If you look at corporate earnings, the decline in U.S. stock values may seem a bit of a head scratcher. During the third quarter of 2018, almost four-fifths (78 percent) of companies in the S&P 500 were more profitable than analysts expected, according to FactSet Insight. Earnings grew by 25.9 percent – the fastest growth rate since 2010.
When you remember the stock market is a leading indicator, the mystery is resolved. Share prices reflect what investors expect will happen in the future, and third quarter earnings are in the past.
So, what moved the market last week?
Investors’ concerns included slowing global economic growth.
Dave Shellock of Financial Times reported:
“World equities closed out the week on a soft note as disappointing economic reports out of China and the eurozone heightened concern over the outlook for global growth…the big focus was on China, where activity and spending data confirmed that the country’s economy had a dismal November.”

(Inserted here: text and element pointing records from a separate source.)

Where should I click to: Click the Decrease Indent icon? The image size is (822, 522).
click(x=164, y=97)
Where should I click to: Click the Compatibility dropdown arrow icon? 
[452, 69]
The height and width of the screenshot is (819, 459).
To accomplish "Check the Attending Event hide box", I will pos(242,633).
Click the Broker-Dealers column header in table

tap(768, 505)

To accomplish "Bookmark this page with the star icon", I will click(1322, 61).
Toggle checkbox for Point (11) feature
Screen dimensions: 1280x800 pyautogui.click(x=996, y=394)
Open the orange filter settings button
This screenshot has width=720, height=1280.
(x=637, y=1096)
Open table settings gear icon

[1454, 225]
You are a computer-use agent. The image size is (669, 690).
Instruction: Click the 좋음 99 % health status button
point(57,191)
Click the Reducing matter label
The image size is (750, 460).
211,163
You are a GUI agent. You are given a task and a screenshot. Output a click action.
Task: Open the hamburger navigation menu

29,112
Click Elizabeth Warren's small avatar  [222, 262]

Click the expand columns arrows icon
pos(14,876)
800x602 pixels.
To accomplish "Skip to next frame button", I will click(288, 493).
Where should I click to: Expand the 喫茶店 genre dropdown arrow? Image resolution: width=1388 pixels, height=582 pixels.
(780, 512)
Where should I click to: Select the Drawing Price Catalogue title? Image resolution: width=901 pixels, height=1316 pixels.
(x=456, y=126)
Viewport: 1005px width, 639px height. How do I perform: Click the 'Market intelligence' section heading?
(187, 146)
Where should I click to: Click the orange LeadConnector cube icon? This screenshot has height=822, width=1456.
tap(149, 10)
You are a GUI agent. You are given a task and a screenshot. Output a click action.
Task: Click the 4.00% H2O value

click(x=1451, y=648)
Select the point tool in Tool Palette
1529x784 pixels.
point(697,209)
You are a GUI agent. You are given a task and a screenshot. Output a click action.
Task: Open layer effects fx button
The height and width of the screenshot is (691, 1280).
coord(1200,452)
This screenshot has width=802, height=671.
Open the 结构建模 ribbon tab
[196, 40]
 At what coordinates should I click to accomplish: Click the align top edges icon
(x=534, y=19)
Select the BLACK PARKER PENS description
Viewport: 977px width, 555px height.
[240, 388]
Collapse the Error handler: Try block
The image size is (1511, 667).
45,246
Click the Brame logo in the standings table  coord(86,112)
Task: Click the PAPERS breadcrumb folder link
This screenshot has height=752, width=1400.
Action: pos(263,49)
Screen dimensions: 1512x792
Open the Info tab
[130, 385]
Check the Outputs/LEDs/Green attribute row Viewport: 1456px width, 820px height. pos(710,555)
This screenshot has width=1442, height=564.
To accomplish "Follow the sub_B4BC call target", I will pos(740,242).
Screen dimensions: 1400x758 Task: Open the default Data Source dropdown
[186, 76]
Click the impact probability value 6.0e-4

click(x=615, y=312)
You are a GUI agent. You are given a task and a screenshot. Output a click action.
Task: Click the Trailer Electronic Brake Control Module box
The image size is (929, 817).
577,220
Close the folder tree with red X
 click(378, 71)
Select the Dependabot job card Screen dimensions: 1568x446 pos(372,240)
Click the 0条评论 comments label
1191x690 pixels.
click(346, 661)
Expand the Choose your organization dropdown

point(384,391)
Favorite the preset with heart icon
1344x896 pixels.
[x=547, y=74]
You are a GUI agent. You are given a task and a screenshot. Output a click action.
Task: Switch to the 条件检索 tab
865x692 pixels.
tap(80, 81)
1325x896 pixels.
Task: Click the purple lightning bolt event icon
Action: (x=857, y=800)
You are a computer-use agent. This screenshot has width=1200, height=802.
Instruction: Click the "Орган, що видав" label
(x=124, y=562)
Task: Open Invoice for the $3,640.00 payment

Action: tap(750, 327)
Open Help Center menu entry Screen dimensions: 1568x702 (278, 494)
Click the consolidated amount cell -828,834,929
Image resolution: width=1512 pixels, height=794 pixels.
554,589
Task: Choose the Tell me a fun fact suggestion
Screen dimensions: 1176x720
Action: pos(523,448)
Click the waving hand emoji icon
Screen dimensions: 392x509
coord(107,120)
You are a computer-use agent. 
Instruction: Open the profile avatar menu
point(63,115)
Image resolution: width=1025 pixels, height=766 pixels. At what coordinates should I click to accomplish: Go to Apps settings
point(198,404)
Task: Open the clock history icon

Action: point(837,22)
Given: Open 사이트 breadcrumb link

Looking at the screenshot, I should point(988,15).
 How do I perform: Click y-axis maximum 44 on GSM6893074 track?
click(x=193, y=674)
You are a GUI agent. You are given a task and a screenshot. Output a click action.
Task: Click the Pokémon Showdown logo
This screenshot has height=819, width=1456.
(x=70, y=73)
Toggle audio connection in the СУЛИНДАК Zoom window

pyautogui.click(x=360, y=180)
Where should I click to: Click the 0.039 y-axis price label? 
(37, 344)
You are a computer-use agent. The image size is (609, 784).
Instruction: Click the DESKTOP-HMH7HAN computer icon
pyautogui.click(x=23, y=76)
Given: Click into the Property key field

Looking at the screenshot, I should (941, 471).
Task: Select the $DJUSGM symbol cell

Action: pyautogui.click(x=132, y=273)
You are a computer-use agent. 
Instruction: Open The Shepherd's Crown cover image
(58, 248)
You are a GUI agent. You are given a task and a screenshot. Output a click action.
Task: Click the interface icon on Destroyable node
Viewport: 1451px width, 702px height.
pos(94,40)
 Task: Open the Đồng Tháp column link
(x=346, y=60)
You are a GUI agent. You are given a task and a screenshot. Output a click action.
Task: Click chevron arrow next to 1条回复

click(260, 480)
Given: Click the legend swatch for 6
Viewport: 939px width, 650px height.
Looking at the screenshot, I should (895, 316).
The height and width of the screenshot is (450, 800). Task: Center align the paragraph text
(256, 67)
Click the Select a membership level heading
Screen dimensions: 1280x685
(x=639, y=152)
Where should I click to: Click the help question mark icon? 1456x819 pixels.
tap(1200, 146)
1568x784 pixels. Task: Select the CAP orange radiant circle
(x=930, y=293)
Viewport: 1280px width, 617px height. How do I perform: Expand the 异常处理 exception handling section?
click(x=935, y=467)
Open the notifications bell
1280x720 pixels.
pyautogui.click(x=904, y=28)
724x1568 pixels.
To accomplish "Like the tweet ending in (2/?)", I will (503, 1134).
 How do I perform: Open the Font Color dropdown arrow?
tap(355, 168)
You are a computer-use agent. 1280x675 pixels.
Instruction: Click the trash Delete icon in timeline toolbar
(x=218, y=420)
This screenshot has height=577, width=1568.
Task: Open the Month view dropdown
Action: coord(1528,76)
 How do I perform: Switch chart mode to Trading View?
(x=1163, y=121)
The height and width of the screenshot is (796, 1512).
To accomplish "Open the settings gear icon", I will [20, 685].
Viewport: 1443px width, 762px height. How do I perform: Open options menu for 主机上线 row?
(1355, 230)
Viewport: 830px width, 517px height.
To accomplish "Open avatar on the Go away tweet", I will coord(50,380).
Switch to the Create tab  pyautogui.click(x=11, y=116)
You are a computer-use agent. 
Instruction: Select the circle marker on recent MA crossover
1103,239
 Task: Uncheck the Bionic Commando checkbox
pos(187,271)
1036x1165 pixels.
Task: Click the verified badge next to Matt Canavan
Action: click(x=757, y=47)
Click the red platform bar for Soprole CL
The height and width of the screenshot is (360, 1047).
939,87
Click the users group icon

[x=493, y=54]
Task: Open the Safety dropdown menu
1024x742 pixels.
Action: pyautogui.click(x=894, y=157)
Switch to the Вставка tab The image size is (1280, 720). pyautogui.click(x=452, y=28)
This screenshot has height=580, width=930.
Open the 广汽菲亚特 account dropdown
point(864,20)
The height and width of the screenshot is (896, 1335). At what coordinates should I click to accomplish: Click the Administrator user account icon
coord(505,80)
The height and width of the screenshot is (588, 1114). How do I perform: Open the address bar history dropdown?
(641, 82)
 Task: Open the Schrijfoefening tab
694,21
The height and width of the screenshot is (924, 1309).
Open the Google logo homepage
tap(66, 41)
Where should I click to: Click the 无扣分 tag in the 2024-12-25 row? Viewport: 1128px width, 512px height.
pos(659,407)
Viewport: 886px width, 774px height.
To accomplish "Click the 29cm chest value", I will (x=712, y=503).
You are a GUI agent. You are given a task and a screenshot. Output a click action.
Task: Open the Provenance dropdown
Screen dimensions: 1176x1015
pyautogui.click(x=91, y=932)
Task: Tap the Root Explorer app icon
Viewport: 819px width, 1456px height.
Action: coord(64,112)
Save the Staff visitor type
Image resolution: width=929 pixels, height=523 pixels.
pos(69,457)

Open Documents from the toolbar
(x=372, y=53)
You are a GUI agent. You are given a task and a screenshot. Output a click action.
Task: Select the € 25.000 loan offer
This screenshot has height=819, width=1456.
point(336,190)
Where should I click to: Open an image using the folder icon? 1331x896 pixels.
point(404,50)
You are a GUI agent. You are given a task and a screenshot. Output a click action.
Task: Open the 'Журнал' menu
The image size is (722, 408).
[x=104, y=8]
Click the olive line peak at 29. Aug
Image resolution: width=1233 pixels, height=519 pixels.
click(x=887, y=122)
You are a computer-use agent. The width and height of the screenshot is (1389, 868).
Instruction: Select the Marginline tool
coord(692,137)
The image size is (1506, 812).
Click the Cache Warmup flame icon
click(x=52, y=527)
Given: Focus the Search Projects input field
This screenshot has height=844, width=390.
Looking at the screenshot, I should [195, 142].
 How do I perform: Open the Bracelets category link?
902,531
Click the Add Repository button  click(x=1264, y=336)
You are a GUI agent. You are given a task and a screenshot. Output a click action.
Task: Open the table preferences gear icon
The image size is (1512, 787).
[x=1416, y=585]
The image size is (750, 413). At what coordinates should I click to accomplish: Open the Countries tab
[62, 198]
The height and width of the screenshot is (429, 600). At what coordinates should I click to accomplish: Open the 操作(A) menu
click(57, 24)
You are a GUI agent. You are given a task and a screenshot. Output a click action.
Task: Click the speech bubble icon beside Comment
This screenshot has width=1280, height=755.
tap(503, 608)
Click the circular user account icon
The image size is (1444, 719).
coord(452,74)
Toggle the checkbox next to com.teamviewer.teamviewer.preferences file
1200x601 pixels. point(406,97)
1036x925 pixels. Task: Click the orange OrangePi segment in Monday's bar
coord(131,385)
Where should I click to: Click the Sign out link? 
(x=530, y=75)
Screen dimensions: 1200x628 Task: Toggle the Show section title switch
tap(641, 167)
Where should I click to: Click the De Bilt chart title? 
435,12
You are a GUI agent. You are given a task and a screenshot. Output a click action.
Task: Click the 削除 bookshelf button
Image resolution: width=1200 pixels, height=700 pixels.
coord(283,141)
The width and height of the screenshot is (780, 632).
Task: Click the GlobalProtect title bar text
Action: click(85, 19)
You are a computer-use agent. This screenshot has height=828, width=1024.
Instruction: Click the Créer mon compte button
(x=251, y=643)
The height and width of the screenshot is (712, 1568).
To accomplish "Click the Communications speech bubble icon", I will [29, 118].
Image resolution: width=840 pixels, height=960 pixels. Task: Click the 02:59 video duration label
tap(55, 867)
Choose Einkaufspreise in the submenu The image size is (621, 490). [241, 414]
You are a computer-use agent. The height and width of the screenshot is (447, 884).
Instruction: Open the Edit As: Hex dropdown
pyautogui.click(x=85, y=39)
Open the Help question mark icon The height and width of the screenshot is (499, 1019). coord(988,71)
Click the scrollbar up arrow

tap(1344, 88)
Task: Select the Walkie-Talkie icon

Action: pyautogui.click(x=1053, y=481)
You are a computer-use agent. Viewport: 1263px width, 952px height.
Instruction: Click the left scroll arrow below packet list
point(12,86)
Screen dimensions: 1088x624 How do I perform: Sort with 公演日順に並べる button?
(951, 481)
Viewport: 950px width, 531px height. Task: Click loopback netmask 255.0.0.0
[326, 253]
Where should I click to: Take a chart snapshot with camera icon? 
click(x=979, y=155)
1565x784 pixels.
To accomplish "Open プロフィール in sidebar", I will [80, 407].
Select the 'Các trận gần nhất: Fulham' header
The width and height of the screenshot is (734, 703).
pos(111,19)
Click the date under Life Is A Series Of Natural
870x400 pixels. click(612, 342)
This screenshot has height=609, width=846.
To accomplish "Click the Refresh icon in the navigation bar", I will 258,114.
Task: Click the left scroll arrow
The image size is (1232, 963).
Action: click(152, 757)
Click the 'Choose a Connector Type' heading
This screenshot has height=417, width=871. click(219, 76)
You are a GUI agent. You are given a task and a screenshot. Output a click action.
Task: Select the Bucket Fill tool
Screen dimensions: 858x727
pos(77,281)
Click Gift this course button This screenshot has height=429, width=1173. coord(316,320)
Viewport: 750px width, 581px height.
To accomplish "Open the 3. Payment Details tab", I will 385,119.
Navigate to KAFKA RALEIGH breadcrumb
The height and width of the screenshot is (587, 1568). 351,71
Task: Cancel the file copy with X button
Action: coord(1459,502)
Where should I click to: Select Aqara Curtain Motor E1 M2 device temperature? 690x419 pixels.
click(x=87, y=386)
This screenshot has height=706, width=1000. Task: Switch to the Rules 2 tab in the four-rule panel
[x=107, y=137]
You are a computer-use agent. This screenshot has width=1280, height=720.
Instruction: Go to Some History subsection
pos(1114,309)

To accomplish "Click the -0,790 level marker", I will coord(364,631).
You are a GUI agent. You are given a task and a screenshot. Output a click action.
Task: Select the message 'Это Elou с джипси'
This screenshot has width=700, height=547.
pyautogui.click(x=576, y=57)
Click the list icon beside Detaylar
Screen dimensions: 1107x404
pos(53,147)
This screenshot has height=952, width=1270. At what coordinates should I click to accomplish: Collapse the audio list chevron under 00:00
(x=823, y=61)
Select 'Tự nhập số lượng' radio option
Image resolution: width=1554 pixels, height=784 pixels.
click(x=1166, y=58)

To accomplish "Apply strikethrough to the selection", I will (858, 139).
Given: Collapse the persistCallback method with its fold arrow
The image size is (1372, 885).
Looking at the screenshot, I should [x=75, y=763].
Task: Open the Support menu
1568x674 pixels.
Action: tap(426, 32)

Monetary policy and geopolitical issues, including the possibility of a U.S. government shutdown and ongoing Brexit follies, contributed to investor pessimism. The American Association of Individual Investors Sentiment Survey showed a 17-point decline in bullish sentiment and an 18.4-point increase in bearish sentiment.
When stock markets leave you feeling like Santa dropped coal in your stocking, it may be helpful to remember the words of Warren Buffett, “Be fearful when others are greedy and greedy when others are fearful.”